Data for the task START
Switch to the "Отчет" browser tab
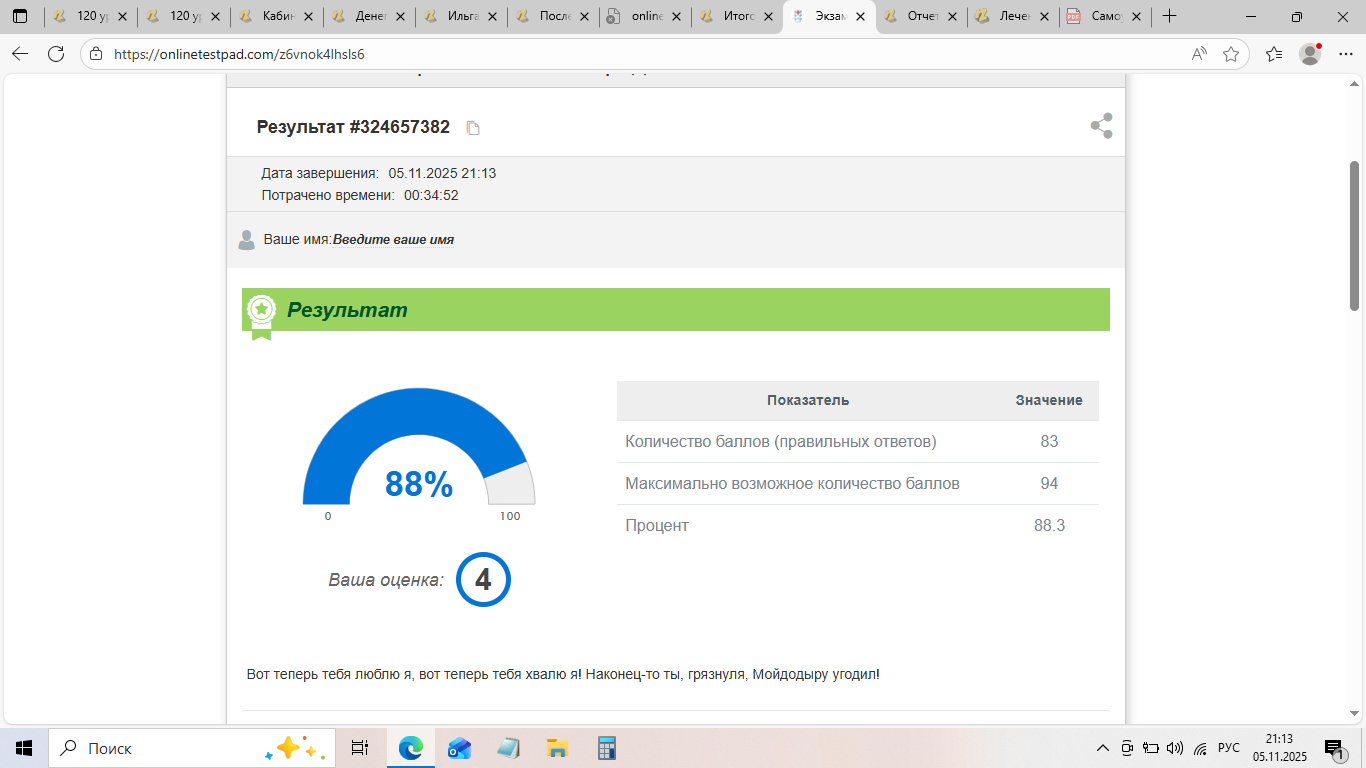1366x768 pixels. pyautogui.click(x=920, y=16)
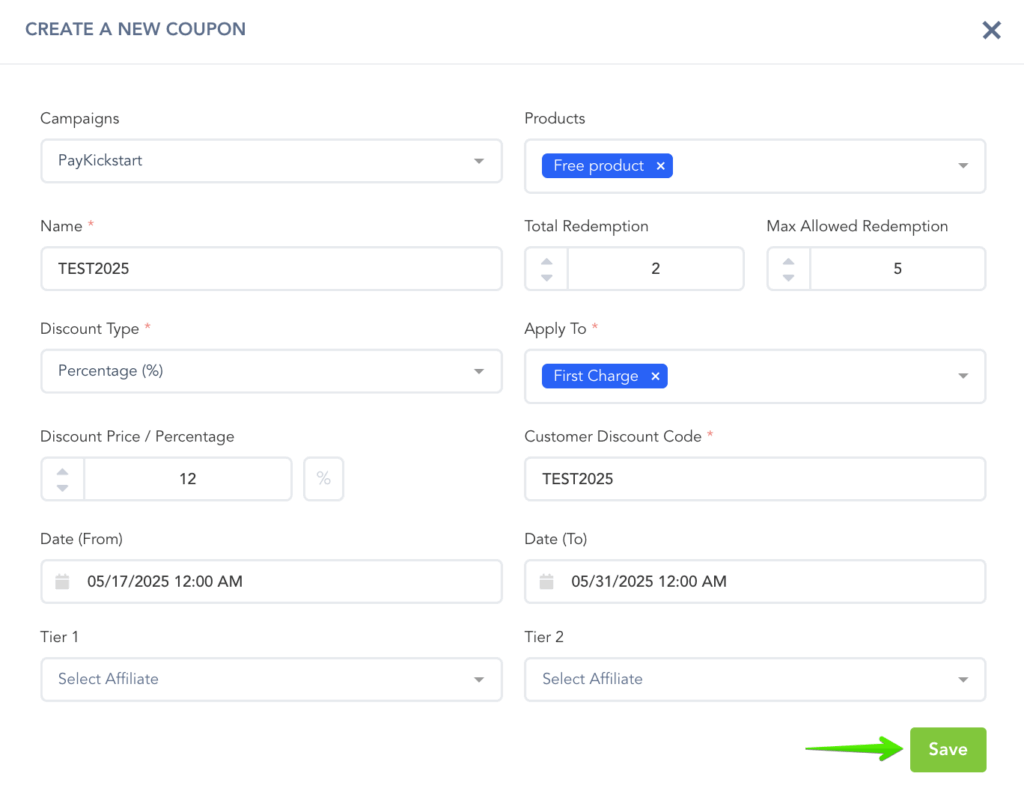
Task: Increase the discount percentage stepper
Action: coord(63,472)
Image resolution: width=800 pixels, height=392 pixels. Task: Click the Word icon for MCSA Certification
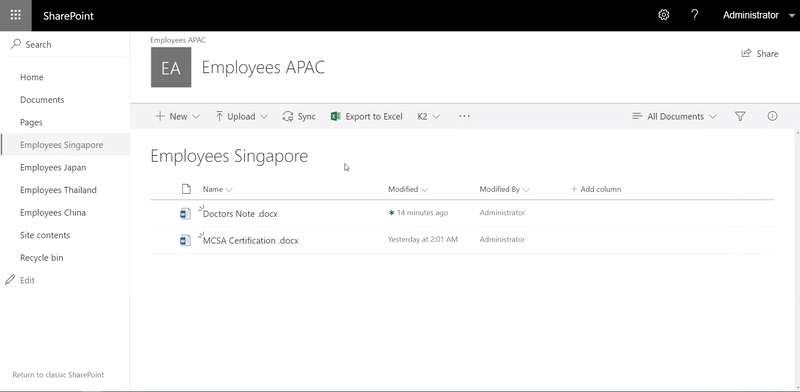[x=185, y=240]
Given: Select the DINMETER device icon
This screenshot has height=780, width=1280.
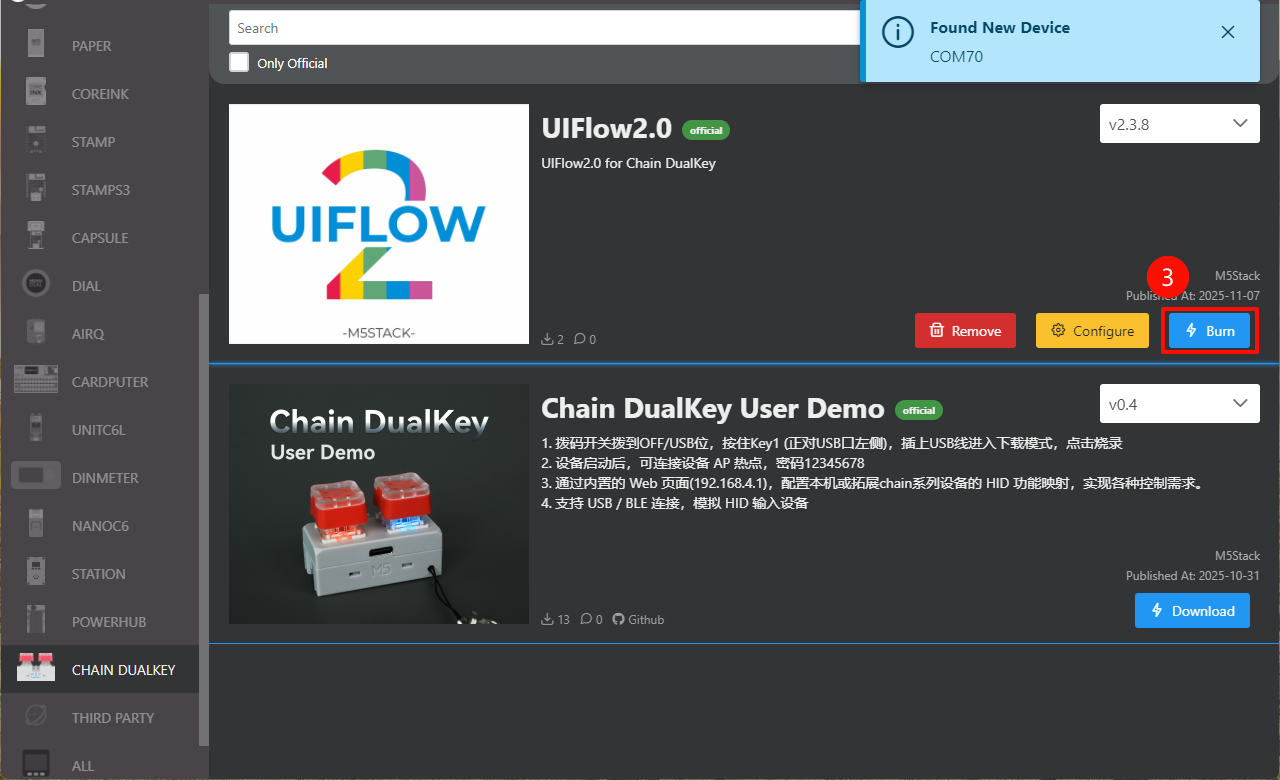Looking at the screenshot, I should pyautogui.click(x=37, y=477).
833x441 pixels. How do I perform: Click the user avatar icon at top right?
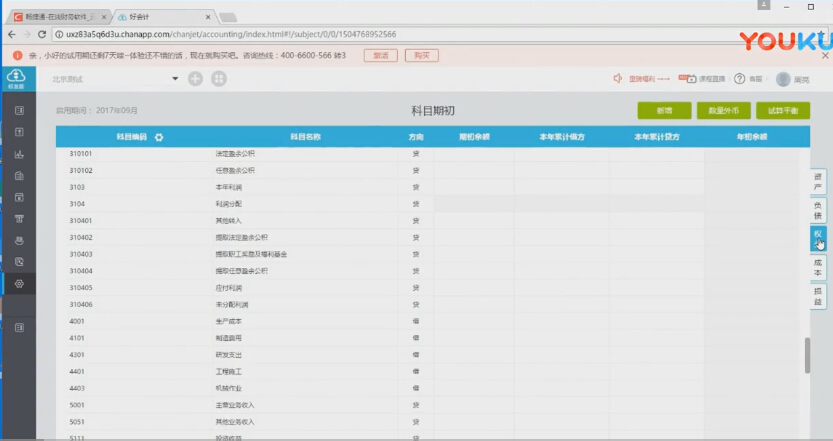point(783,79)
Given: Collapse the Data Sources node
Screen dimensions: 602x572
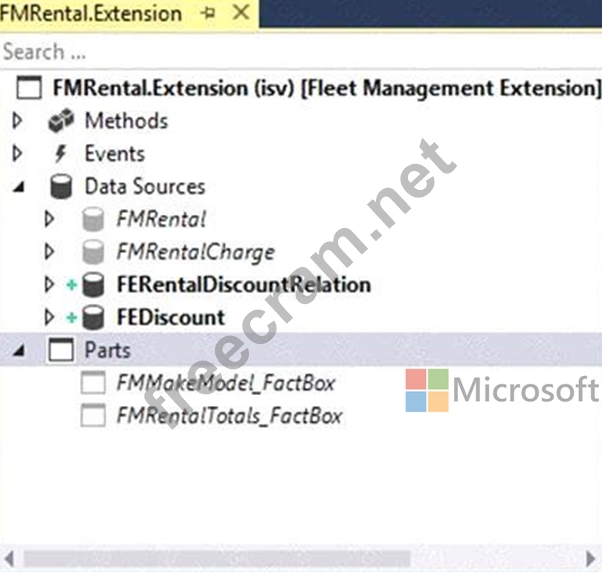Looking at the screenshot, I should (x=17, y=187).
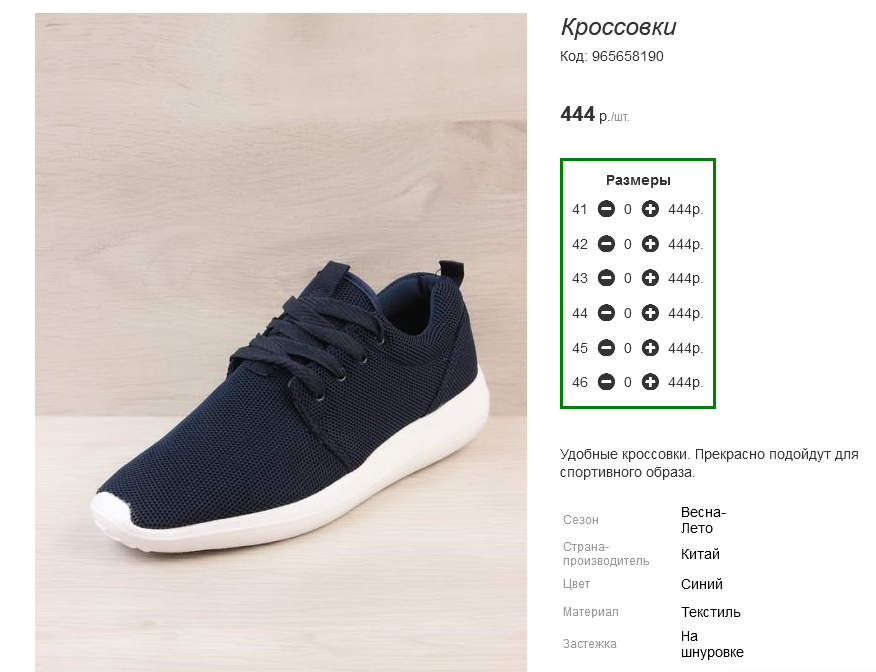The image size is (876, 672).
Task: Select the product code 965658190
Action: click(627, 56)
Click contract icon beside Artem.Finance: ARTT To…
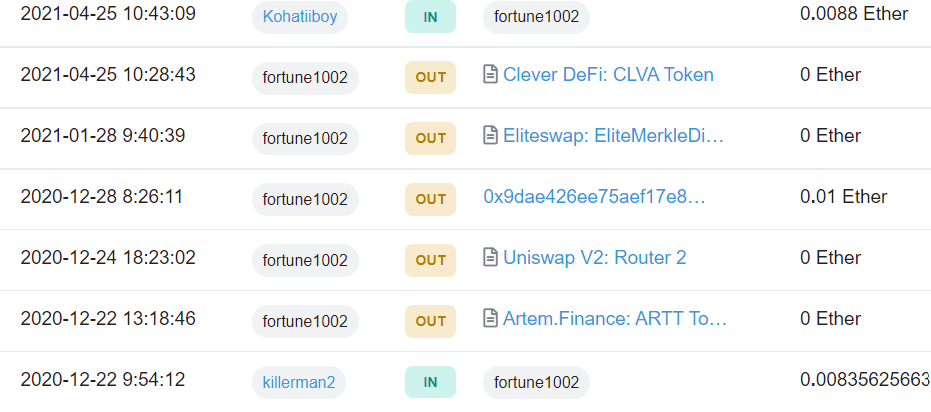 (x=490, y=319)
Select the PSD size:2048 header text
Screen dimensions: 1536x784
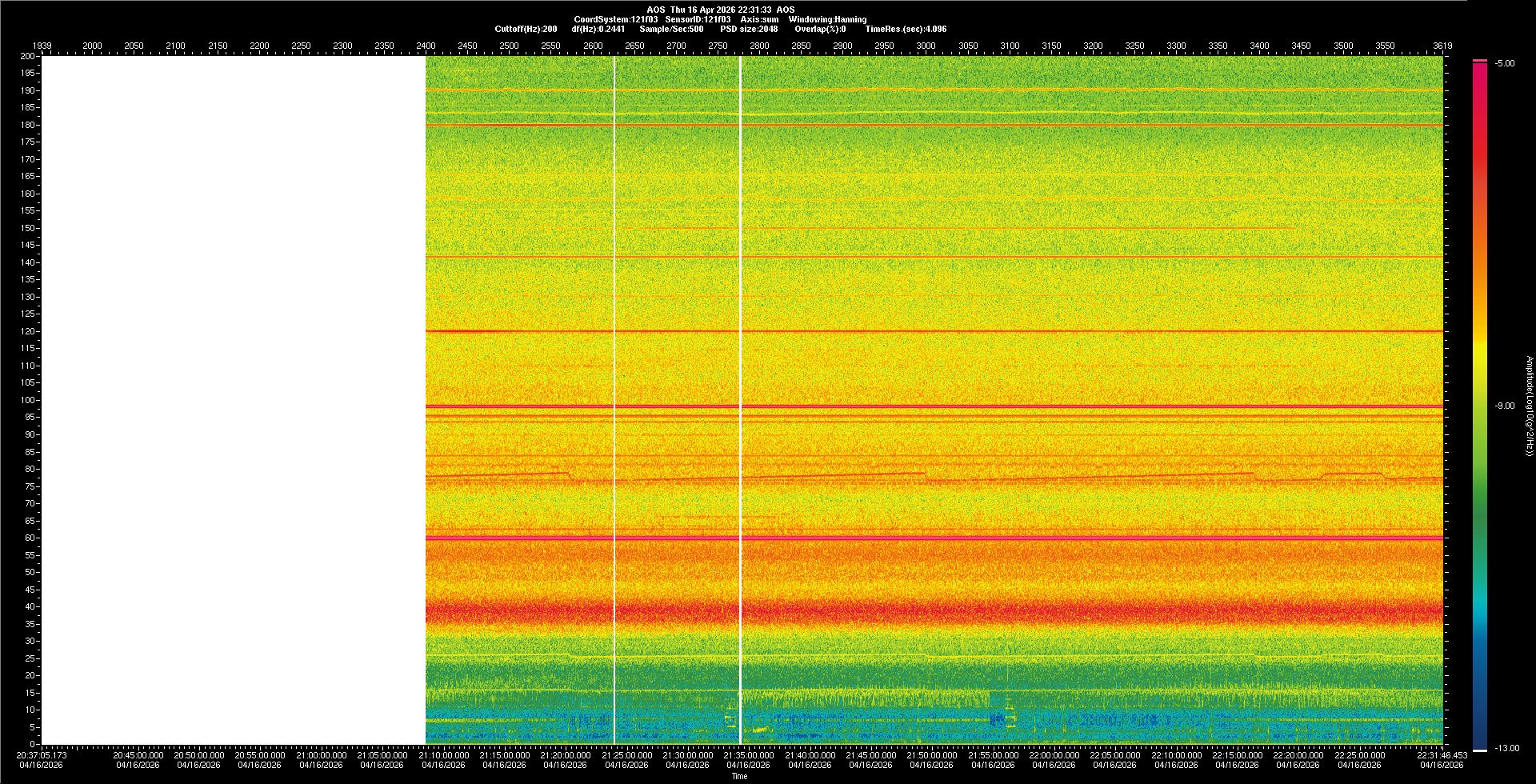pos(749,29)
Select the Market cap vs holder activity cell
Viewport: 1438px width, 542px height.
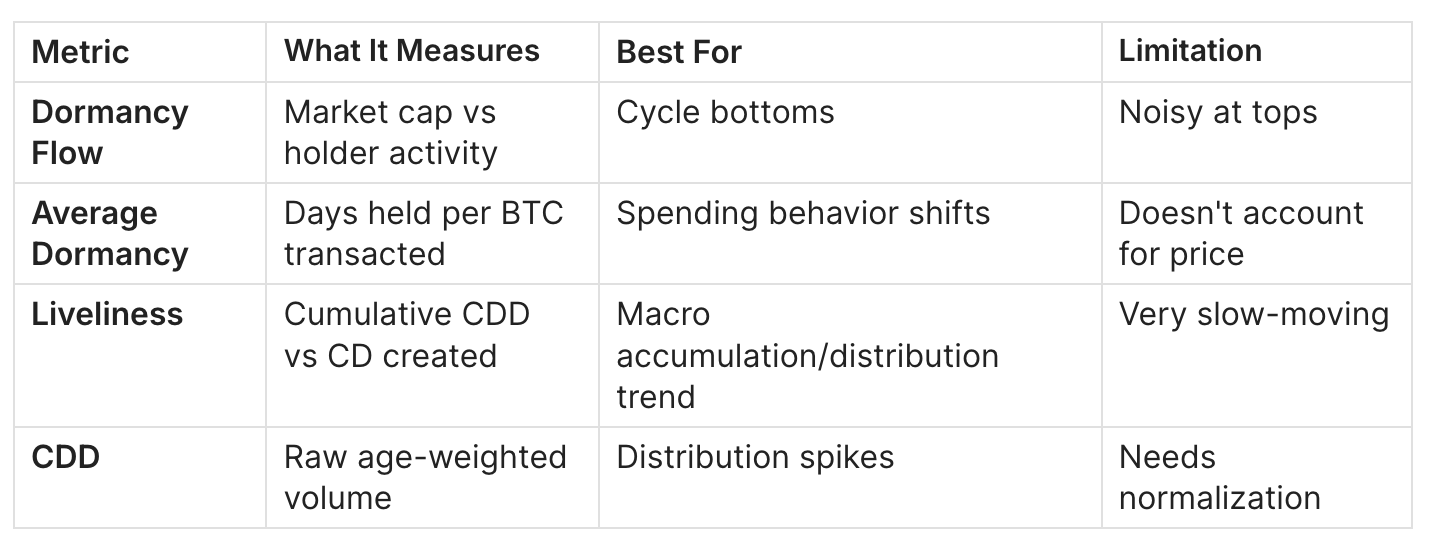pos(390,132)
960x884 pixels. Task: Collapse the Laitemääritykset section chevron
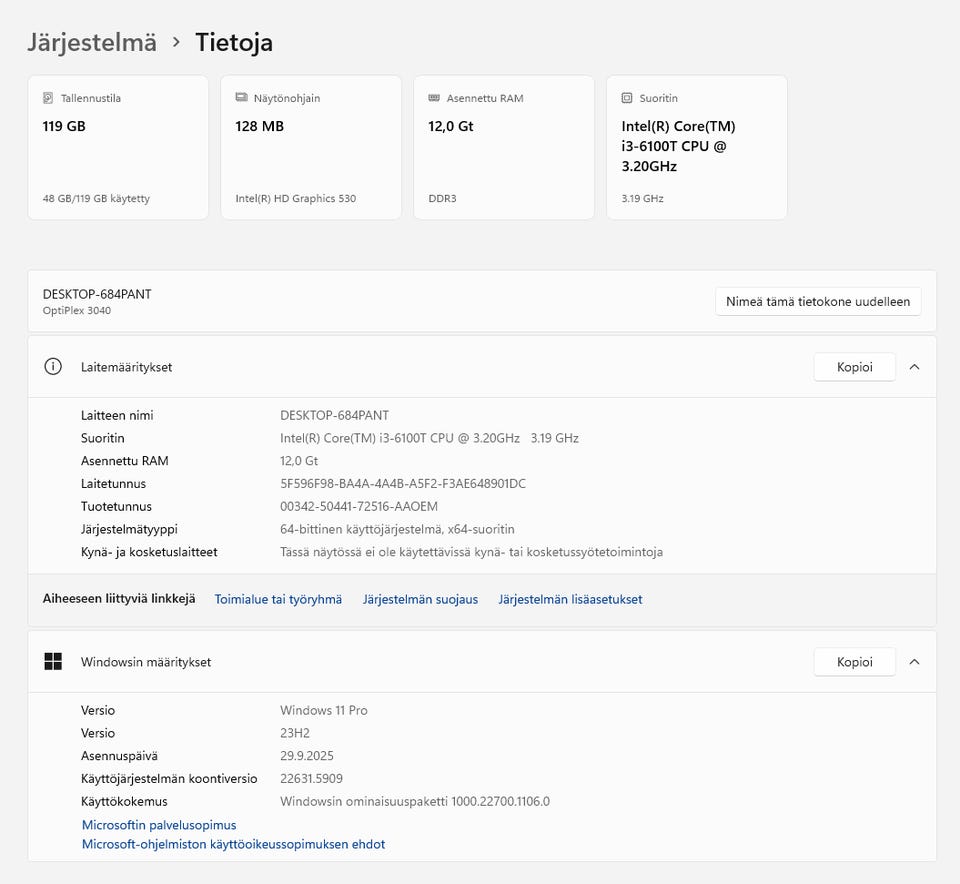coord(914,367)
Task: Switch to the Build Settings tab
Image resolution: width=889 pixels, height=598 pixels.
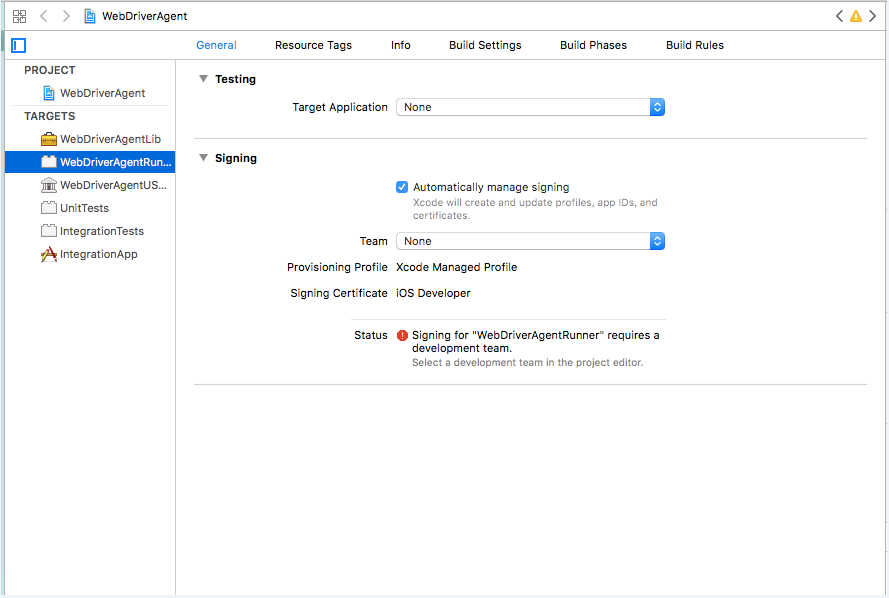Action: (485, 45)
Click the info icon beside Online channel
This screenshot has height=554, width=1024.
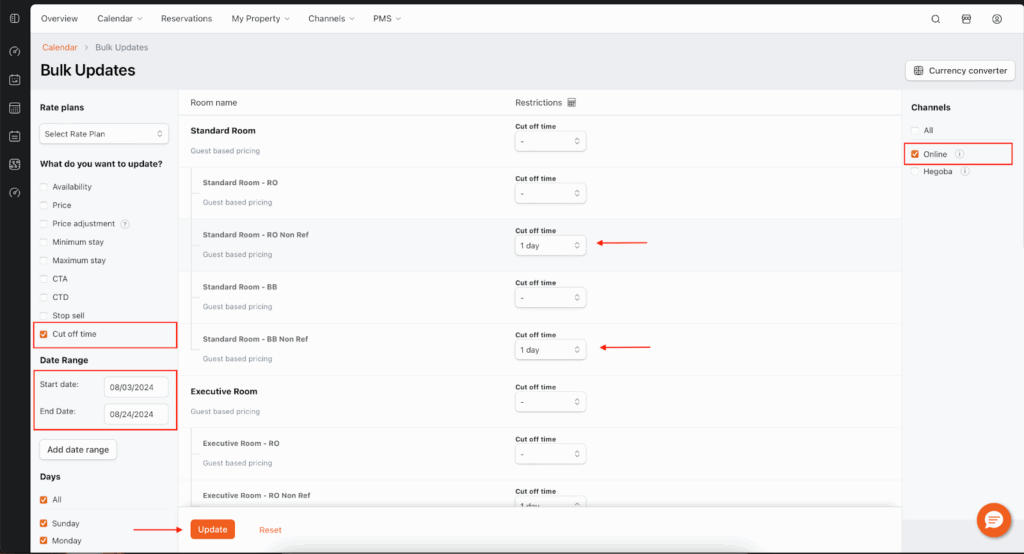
Data for the task END
### The problem
In the answer, give only the lines from the one containing "960x884 pixels. Task: Collapse" through the end of the records above, each reproduced exactly. Include no pictures.

### Exercise answer
960x884 pixels. Task: Collapse the Laitemääritykset section chevron
coord(914,367)
Task: Switch to the Build Settings tab
Image resolution: width=889 pixels, height=598 pixels.
Action: (485, 45)
Click the info icon beside Online channel
This screenshot has height=554, width=1024.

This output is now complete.